Please find every line of the listing below where "computer" occurs and copy it.
(Supplied material begins)
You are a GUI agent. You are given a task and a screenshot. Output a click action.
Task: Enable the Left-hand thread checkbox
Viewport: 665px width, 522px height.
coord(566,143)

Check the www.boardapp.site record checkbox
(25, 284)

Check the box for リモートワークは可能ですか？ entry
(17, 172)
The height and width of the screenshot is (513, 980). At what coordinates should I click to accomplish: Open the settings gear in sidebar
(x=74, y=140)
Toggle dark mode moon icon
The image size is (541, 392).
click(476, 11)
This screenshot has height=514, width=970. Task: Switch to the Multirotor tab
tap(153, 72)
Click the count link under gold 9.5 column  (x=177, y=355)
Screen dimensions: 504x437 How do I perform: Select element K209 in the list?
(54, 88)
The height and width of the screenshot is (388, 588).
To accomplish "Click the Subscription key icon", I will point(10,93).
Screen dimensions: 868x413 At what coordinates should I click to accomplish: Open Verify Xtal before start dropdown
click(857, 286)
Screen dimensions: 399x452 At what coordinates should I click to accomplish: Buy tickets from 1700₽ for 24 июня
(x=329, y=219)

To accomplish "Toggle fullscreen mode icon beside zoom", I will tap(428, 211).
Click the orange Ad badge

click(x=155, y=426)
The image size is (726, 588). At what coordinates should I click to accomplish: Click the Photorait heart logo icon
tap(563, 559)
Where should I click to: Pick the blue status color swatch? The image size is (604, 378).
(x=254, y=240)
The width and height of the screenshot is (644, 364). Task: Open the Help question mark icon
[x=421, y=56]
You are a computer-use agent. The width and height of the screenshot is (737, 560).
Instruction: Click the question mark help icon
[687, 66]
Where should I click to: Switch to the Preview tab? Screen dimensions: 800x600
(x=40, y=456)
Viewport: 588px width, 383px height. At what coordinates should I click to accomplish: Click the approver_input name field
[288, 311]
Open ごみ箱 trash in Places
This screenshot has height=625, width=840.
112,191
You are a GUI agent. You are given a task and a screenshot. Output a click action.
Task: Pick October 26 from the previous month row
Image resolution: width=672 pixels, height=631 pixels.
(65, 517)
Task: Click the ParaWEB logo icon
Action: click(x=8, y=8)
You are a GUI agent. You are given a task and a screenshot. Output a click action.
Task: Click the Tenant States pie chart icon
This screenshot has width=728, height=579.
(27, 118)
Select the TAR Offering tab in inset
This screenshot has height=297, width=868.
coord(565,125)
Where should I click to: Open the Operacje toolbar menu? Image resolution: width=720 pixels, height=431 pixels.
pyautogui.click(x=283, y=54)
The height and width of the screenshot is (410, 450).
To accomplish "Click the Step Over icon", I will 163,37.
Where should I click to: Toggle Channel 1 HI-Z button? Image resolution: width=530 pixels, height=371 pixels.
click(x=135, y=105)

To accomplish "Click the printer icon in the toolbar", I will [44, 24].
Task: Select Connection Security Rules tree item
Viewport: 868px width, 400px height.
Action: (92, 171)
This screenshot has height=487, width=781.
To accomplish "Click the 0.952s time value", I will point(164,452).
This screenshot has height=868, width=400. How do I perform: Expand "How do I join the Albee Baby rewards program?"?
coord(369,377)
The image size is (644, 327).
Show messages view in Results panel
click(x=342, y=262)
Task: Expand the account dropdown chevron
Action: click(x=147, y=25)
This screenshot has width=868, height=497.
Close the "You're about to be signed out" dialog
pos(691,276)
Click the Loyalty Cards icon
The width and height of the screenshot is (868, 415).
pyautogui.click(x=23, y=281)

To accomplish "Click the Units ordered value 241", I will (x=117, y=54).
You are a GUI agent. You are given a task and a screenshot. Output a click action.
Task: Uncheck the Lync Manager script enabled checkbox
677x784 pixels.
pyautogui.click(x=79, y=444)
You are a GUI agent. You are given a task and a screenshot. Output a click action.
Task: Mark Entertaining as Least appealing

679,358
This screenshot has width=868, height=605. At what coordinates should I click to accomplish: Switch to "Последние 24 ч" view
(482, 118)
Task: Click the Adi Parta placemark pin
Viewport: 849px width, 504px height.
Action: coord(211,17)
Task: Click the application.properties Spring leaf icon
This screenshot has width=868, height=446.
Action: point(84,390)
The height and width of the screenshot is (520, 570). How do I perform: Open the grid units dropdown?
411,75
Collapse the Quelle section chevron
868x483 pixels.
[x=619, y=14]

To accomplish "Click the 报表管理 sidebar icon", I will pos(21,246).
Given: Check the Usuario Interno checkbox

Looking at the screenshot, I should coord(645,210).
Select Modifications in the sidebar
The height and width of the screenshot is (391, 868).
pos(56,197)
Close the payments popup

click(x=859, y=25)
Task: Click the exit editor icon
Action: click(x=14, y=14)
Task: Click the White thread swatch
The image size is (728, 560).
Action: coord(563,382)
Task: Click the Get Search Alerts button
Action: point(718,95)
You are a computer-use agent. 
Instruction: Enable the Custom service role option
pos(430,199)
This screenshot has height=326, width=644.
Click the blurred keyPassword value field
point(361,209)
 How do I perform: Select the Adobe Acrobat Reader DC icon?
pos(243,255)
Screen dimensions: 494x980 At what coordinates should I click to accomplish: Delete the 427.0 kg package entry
(Supplied material ends)
= Answer to this problem =
You are a computer-use agent. The width and height of the screenshot is (737, 560).
You are a computer-use agent. 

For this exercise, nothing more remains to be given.